えらい重要な事を書き忘れていましたが、国立新美術館、略して新美は、コレクションを持たない、常設展のない美術館です。公募展のような形をとり、基本的に他の美術館や作家から、学芸員の企画とか、上からの要請とか(ぇ)にそって作品を借り、それを展示する機能しか備えておりません。通常、美術館や博物館は、「保存」「研究」「教育」の3つの機能があると言われていますが、その「教育」の機能しか持たないのです。
渋谷文化村のエッシャー展でも似たような事を書きましたが、その方が自由に(文化村の場合、結構無節操に)企画をし、作品を集められる、自分のとこのコンセプトに縛られる事がない、という利点はあります。だからこそ、これだけ広範囲の作品を集められたんでしょう。ここ以外のどこの美術館が、印象派からモダンアートまで全部並べます?(ああここも無節操なのかもしれない)(でも今回の展示は好きだ……)
しかし、そのコレクションを持たない事があだになってる部分もあるそうです。
まず、3つの機能のうち1つしか持たない、民間のギャラリーのような事を国でやる必要があるのか、って事で相当叩かれてる様です……。
それと、収蔵庫が狭いそうで。普通の美術館なら、コレクションを保存するための大きな収蔵庫をもち、そこから定期的に常設展の展示替えをしたりするんですけど、新美はコレクションを持たないから、これから展示するものや展示が終わったものを一時的に収蔵する程度の収蔵庫しかないらしく、今回のように、普通の展示室3つをぶち抜いた規模の大きな展示をするには、あまりに狭すぎたようです。姉妹館の国立東京博物館だったか国立西洋美術館だったかに、一時的に置いてもらったりして、どうにかしたそうですけれど……。
あと小ネタっぽいですけど、モダンアートの展示室に転がってる……いや展示されてる木材、データでは高さ3mだったのに、実際運搬してきたら4mだったらしく、危うくトラックに積みきれなかった所だったり、作家さんが来て展示の仕方を確かめた時にごたごたと壁に立てかけてみたりした様です。……本当は全部床に転がしたかったのね……。そうするにはあの部屋は狭い……いや、展示室自体はえらく広く取ってあります。ほぼ全ての壁が移動可能で展示室の広さは調節できる様です。しかし、モダンアートの作家さんたち、協力的だったみたいで。

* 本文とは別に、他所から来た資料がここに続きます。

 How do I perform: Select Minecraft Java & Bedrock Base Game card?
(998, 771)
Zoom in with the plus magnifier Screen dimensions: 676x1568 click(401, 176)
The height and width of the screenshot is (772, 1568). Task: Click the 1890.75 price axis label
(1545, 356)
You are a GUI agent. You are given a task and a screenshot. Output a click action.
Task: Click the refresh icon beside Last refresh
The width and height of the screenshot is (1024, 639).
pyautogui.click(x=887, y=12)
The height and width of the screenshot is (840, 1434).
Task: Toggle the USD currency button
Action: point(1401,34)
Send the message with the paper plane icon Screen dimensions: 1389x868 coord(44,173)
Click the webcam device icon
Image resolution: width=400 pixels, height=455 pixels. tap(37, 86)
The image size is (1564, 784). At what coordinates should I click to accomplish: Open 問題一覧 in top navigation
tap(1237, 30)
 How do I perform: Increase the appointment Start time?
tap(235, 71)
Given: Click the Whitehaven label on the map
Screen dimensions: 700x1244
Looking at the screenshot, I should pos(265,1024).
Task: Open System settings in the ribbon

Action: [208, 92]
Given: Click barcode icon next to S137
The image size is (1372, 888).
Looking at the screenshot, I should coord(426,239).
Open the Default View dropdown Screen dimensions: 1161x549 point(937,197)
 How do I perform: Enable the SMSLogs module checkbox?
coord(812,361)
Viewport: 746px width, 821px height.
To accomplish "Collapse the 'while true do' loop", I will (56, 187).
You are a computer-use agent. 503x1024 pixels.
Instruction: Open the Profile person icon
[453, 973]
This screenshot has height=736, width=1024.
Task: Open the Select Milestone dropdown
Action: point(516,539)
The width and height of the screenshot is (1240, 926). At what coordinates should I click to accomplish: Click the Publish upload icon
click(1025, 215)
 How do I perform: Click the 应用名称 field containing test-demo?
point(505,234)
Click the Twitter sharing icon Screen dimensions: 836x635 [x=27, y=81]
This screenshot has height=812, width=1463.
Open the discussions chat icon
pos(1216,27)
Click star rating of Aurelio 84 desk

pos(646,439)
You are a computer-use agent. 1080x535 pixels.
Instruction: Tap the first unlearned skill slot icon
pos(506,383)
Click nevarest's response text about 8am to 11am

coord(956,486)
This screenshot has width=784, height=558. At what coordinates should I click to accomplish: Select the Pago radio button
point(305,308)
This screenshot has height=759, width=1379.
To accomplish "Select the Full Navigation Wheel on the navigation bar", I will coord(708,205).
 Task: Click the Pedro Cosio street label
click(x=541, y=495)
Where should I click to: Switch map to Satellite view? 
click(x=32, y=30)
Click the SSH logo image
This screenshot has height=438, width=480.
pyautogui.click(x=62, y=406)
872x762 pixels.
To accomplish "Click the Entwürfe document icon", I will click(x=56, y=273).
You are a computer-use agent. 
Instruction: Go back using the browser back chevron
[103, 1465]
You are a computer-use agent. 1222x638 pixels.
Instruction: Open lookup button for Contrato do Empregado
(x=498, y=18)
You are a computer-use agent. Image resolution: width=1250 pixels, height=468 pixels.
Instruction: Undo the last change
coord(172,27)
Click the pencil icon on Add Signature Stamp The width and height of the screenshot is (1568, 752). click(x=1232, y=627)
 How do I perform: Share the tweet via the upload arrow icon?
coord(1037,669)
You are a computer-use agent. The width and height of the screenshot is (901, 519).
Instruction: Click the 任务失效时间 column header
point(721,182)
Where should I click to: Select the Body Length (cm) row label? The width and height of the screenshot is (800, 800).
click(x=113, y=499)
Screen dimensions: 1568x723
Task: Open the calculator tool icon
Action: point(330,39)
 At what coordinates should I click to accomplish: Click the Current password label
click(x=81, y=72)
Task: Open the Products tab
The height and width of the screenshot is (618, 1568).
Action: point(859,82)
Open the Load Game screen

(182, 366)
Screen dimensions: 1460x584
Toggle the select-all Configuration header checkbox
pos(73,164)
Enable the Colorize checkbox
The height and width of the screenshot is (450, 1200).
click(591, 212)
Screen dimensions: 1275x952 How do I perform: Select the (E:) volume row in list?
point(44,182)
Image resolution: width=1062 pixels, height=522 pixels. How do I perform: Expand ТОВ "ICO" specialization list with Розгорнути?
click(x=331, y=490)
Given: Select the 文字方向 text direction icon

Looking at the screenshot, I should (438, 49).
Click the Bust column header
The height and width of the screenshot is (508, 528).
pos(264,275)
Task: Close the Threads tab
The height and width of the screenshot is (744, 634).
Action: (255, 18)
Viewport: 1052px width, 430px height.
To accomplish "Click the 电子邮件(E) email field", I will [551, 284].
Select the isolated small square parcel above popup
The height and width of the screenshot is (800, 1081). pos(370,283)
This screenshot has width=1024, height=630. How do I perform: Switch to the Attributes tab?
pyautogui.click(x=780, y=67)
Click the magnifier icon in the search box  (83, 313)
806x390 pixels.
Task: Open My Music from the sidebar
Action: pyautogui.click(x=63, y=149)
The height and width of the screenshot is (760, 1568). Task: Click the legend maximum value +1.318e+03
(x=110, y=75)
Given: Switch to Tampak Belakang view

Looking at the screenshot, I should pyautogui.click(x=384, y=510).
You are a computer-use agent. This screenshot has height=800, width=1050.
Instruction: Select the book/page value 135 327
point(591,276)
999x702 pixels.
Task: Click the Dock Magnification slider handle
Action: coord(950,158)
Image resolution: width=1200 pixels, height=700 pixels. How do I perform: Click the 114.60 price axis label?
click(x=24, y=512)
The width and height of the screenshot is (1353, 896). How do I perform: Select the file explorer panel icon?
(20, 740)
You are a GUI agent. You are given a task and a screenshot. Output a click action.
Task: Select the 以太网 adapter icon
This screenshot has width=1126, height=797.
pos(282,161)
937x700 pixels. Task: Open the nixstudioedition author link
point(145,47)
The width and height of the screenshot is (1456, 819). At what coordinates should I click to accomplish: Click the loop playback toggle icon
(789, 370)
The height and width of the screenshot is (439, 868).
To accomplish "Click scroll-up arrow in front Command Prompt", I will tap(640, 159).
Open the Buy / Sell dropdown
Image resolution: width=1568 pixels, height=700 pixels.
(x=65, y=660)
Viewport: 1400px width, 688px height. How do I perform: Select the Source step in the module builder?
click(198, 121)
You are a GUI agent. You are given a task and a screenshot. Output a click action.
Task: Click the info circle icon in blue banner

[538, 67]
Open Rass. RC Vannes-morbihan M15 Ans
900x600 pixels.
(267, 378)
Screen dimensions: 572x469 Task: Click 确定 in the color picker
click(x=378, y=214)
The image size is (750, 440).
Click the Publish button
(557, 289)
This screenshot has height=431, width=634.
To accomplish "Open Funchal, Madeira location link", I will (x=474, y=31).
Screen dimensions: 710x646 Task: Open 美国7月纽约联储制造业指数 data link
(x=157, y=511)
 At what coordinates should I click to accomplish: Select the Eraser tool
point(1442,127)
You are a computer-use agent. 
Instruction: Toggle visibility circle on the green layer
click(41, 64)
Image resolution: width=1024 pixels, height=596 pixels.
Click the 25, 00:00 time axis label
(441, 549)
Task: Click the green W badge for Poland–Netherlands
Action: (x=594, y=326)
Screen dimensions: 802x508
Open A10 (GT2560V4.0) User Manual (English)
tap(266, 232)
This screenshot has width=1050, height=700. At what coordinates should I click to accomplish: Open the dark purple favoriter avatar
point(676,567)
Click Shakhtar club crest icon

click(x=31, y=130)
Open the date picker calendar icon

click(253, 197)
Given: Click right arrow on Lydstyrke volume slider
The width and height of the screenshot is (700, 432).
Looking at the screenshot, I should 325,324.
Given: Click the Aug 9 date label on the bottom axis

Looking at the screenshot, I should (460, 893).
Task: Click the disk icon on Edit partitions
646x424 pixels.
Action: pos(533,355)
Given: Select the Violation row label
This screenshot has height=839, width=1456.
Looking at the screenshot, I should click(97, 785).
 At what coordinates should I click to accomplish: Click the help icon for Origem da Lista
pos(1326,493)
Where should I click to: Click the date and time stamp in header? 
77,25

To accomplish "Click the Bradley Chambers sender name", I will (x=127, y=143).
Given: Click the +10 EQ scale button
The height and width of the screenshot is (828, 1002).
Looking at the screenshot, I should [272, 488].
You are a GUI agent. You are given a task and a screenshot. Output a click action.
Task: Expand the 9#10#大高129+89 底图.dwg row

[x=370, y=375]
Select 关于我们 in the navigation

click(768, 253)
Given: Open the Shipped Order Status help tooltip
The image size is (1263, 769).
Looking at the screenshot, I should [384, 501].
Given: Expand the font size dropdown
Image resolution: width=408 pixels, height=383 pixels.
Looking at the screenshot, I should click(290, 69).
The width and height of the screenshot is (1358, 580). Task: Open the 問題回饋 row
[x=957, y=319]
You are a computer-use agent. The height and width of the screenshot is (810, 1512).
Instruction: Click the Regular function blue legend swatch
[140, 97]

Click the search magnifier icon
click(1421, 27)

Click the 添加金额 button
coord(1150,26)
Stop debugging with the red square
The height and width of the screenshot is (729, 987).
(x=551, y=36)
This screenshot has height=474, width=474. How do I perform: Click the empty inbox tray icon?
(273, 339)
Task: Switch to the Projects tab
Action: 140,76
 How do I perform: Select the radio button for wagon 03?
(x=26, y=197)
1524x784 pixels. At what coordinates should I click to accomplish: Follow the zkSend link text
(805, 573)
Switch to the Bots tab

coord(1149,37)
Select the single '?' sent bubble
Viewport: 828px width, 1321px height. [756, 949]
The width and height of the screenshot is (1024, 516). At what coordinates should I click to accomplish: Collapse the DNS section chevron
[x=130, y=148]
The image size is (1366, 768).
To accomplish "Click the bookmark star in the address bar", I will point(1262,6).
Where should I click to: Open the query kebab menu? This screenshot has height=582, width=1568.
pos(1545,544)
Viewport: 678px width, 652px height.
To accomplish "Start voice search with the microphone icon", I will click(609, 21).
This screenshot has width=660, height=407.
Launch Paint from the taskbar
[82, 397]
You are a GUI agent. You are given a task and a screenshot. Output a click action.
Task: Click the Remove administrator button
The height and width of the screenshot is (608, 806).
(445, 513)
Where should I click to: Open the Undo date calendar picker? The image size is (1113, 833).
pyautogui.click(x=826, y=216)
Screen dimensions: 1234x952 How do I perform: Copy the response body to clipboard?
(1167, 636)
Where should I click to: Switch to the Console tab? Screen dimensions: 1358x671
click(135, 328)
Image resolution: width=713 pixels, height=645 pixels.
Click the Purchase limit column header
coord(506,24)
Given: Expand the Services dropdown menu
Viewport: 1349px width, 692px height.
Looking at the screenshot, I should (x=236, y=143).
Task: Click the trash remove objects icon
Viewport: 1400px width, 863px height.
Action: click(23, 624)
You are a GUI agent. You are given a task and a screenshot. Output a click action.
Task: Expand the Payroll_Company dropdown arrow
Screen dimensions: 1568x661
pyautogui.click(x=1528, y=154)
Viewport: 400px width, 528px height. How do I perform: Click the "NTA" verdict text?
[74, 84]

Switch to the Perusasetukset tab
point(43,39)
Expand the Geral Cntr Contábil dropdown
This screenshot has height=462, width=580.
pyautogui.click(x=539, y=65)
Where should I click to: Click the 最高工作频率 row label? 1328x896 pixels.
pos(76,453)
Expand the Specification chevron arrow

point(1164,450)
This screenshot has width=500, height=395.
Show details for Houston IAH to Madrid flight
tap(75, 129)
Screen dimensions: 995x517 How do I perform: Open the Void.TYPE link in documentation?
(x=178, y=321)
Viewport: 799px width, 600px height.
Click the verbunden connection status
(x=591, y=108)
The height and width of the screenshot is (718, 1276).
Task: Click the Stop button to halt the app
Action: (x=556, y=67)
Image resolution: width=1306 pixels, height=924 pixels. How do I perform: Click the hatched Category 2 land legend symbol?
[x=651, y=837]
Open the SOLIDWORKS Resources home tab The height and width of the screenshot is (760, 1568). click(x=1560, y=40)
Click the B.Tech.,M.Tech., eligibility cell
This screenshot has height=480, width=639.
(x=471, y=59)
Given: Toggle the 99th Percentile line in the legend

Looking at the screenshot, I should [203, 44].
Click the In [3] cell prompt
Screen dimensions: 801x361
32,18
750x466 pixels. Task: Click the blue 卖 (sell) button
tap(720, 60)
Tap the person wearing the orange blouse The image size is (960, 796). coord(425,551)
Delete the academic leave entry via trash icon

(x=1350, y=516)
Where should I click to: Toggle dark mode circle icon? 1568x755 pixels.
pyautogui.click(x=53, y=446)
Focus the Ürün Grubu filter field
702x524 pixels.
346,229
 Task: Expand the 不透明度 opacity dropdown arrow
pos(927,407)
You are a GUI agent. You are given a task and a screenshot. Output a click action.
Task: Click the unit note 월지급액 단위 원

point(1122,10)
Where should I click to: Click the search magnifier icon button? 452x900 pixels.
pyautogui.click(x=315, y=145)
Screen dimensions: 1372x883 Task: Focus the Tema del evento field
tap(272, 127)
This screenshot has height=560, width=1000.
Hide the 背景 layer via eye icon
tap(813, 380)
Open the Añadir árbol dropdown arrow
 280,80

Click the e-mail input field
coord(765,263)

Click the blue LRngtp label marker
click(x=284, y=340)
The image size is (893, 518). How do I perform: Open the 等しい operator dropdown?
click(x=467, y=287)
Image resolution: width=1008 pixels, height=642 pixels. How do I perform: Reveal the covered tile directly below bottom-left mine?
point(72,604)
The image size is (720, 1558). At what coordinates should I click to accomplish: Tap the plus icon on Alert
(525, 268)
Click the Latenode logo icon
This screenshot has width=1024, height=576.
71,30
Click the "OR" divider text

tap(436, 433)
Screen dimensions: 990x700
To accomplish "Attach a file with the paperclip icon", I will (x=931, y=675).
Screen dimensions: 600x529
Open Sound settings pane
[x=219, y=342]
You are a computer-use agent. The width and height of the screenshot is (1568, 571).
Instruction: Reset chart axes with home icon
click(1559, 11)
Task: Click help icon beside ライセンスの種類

普通作品をお借りする時は、断られる事も見込んで多めに依頼するらしいんですけど、どうやら殆ど断られなかったんでしょうねぇ……。つまり作品数が多いから、大変濃いい……失敬、密度が高いと同時に足の踏み場に困ります。大きな作品だからと後ろに下がりつつ見ようとしたりすると、うっかり他の作品を踏みそうになります。床に布がぁぁぁ。尖った石を蹴りそうになるしね……大鋸屑は吹き散るしね……レタスはしなびるしね……モダンアートって楽しいけど大変だなぁ……。
あと、キャプションの付け方がアレでした。作品を見る邪魔にならないように、近場の壁に貼ってあるんですけど、どれがどれだか判らない。
邪魔にならないように、という配慮は素敵だと思うんで、キャプションの位置はそのままで良いから、展示室の見取り図書いて、作品に番号振って、キャプションのそばに貼ればいいと思うんですけど。うーん。ダメなのかな。

2007.02.04 
国立美術館としては30年ぶり、しかも東京に設置される、というのは50年ぶりらしい国立新美術館に、東西美術史演習の一環として、行って参りました。
新美は乃木坂駅からほぼ直通、雨が降っても傘要らずな通路で繋がってるんですが、総武線快速を使ったために日比谷線六本木駅に降り立ち。
そして例によって例の如く、迷子に。3:30には六本木駅についたのに、美術館着は4:10。ルネサンス期美術専攻の俗称「赤鬼」助教授に「またか」的なにやりとした笑いで迎えられました(爆笑)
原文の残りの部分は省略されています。